Temple High’s team of Leticia Barros, Hannah DeGraff and Amethie Encarnacion took first-place with a team score of 295.000. Their team total was 33 points higher than the second-place score posted by a team from Cleburne High School. The competition consisted of a laboratory section with six different stations and a written test that averaged the two highest scores from the group. Laboratory stations included: working with blood samples and blood testing, fingerprint lifting and analysis, identifying and testing hair samples, DNA identification, ink analysis and testing and identifying bone samples with a ten-minute time limit for each station. Each team member also had to take a written test over SkillsUSA as an organization in case there was a need for a tiebreaker.

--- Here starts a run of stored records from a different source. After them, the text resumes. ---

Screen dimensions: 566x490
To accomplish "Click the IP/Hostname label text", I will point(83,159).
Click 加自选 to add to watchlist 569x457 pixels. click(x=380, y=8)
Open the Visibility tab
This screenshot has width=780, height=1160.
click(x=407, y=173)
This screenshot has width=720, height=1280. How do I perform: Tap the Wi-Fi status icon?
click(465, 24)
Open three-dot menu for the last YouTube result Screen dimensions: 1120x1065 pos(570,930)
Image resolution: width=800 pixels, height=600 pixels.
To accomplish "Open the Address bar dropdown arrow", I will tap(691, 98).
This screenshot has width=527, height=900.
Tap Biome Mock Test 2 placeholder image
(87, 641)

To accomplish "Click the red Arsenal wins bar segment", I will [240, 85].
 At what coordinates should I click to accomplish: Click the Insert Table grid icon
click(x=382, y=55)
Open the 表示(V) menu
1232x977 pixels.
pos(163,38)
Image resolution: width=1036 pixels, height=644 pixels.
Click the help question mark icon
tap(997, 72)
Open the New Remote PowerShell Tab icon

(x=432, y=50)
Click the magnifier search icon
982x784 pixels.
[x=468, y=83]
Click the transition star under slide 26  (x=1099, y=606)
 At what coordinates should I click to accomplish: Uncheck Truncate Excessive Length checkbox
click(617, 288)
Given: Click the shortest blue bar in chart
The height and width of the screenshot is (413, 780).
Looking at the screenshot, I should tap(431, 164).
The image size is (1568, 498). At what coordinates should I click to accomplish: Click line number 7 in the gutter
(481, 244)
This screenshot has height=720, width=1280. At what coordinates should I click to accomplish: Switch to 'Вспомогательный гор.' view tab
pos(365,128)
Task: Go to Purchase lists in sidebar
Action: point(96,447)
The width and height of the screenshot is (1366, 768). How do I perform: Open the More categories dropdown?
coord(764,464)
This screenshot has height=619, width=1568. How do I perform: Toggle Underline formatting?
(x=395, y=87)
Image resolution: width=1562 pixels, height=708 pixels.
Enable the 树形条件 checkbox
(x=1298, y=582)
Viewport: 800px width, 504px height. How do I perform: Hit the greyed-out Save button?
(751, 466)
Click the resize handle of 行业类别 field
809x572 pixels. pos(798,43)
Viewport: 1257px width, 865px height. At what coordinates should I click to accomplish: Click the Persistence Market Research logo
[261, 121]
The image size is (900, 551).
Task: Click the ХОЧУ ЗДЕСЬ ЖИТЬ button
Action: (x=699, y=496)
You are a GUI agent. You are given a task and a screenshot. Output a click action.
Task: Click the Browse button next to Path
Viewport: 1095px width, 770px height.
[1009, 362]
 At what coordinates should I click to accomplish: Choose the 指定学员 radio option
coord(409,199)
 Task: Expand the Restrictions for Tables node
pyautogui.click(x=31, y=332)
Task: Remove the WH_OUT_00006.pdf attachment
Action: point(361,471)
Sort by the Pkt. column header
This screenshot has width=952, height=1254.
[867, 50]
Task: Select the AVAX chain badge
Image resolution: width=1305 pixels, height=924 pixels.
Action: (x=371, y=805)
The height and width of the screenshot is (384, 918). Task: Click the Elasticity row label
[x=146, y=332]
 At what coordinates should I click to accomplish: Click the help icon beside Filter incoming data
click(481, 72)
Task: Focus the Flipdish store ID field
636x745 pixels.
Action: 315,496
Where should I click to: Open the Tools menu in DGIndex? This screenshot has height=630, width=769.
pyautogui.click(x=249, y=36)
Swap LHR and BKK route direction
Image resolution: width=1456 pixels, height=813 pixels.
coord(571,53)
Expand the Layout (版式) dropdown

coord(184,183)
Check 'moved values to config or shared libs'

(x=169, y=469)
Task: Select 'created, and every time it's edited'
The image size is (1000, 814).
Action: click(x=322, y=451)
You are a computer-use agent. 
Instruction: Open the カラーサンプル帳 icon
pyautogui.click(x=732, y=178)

“I was just in shock because I didn’t think we were going to place that high,” Barros said. “It is still surreal to me and I can’t really put it into words because it doesn’t seem real. I do understand now what a big deal it is to be the state champion.”
Encarnacion and DeGraff are both interested in careers in criminal justice and are excited about the ways the state competition can help them prepare for the next step. Barros would like to go into nursing as a career, but also plans to take some of the lessons learned from the Forensic Science competition into her future career. All three of the students referenced the impact of learning to work together toward a common goal and seeing that work pay off with the championship.
“Forensic Science has been what I have wanted to do since I was in seventh grade,” DeGraff said. “Winning the competition helped reassure me that this is what I want to do with my life. This is a way I can make a difference in criminal justice. This is putting me on the right path and helps me feel confident in what I am doing.”
“My passion has always been toward criminal justice,” Encarnacion said. “At first, I wanted to be a lawyer, but competing has really helped me think that I want to pursue this further. Working with this group has really helped me focus on that because we all contributed and were strong in different areas.”
The state championship is even more impressive when you consider the team did not start working together until January and only had one other competition under its belt prior to the state contest. The trio was put together by sponsor Krystal Battreall at the beginning of the semester and quickly developed a chemistry based on teamwork and an understanding of the need to prepare.
“I learned that I work better under stress, especially the stress I put on myself,” Barros said. “We all worked really well together. We studied so hard for this and really crammed the day before and even the day of the competition and that really paid off for us.”
“We really made a point to study every time we had a chance,” Encarnacion said. “We even studied on the bus on the way to competition. We were nervous when we went in to compete, but when we walked in to compete, we were ready to go because of the work we put it before the competition. We all helped support each other and pick each other up.”
Barros and Encarnacion are both seniors and DeGraff is a junior. The state championship may cap the high school Forensic Science careers of the two 12th graders, but DeGraff is hoping to continue with the same type of success next year.
“I know they won’t be here next year, but I plan on competing in Forensic Science again next year,” DeGraff said. “I felt like this team clicked very well and I am hoping that I can take what I learned from this experience into next year to help make the team even stronger and maybe win another state championship.”
The Forensic Science Team was the only Temple High School program to bring home a state title, but several other THS Career and Technical Education programs also competed well at the SkillsUSA state contest. Students from the Temple High School Construction Arts and Automotive Technology programs also combined to earn a total of 13 superior ratings in carpentry and automotive/diesel components competitions.